(Source data)
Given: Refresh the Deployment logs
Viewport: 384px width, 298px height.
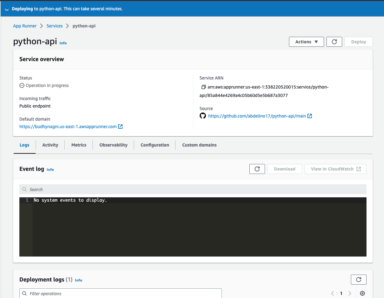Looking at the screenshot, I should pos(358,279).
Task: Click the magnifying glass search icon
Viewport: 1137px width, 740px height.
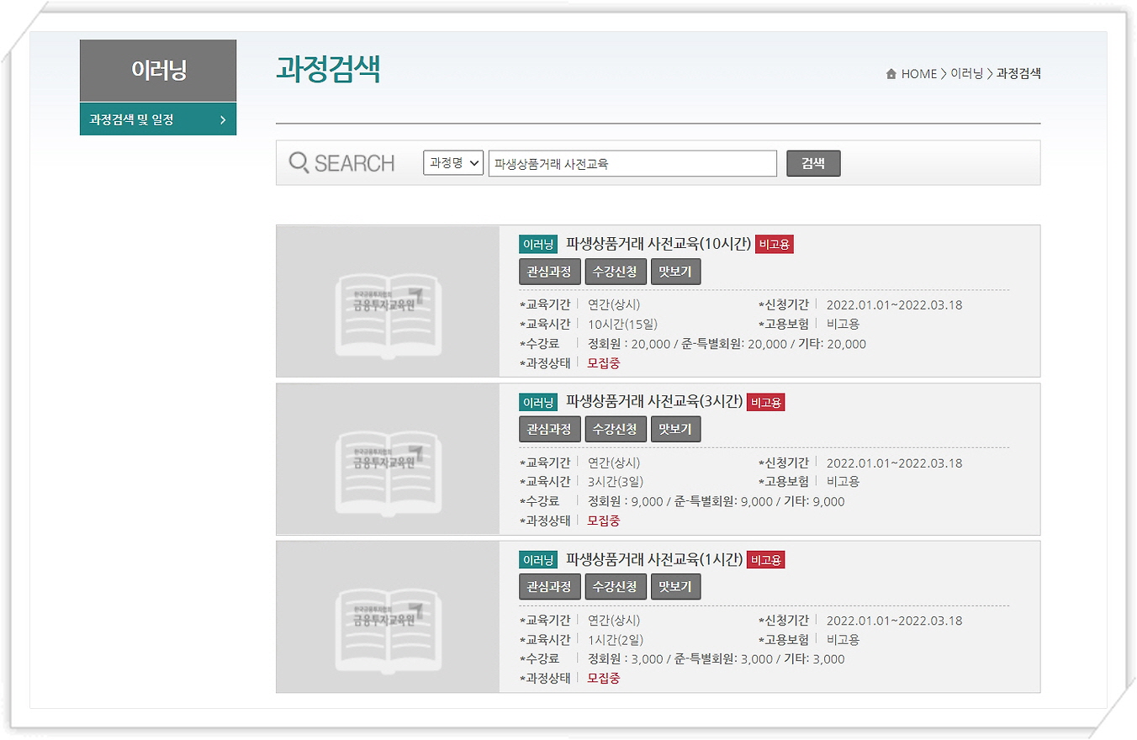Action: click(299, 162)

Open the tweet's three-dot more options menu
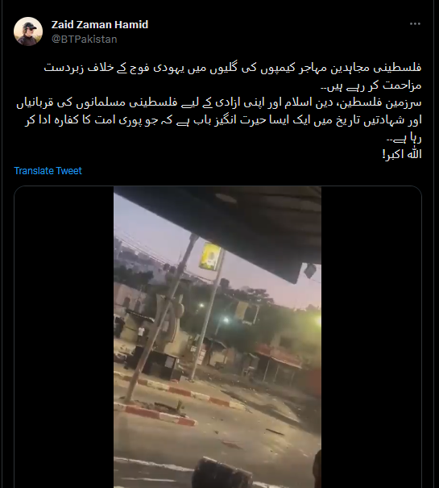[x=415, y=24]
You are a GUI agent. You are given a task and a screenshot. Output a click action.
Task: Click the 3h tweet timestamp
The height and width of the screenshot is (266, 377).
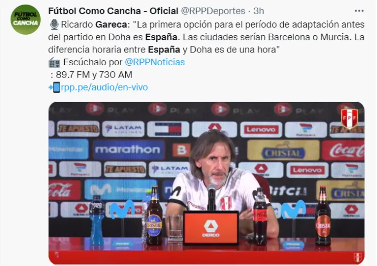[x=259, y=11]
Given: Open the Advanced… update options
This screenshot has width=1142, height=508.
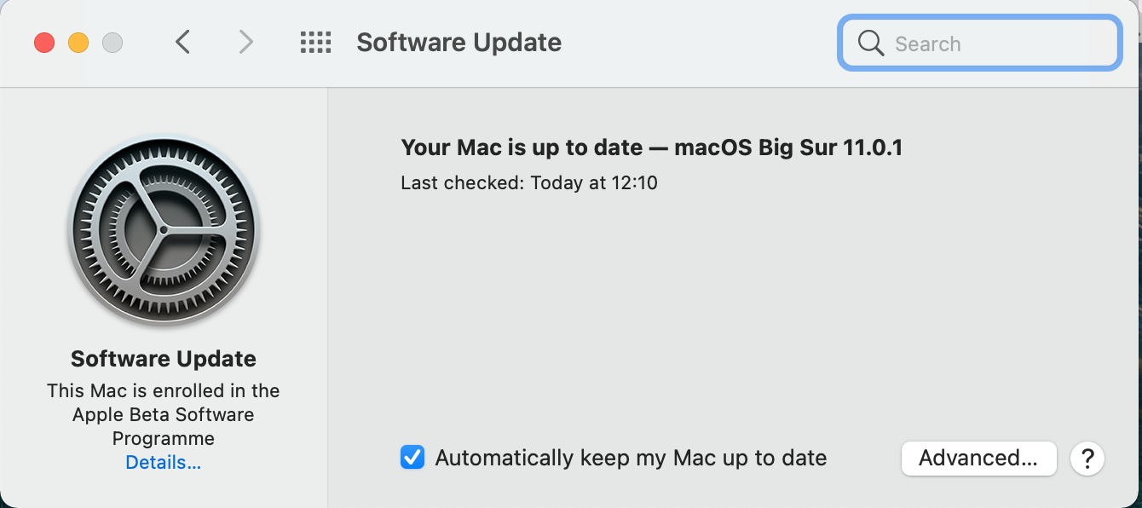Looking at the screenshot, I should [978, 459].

* [SET EXERCISE]: Rewrite every line of the source data above as a numbered list, dropping the blank lines. Leave the pictures out of your answer.

* [CORRECT RESPONSE]:
1. Given: Refresh the Deployment logs
2. Viewport: 384px width, 298px height.
3. Looking at the screenshot, I should pos(358,279).
4. Task: Click the magnifying glass search icon
5. Viewport: 1137px width, 740px height.
6. Action: click(299, 162)
7. Open the tweet's three-dot more options menu
8. [x=415, y=24]
9. You are a GUI agent. You are given a task and a screenshot. Output a click action.
10. Task: Click the 3h tweet timestamp
11. The height and width of the screenshot is (266, 377).
12. [x=259, y=11]
13. Given: Open the Advanced… update options
14. This screenshot has width=1142, height=508.
15. Looking at the screenshot, I should [978, 459].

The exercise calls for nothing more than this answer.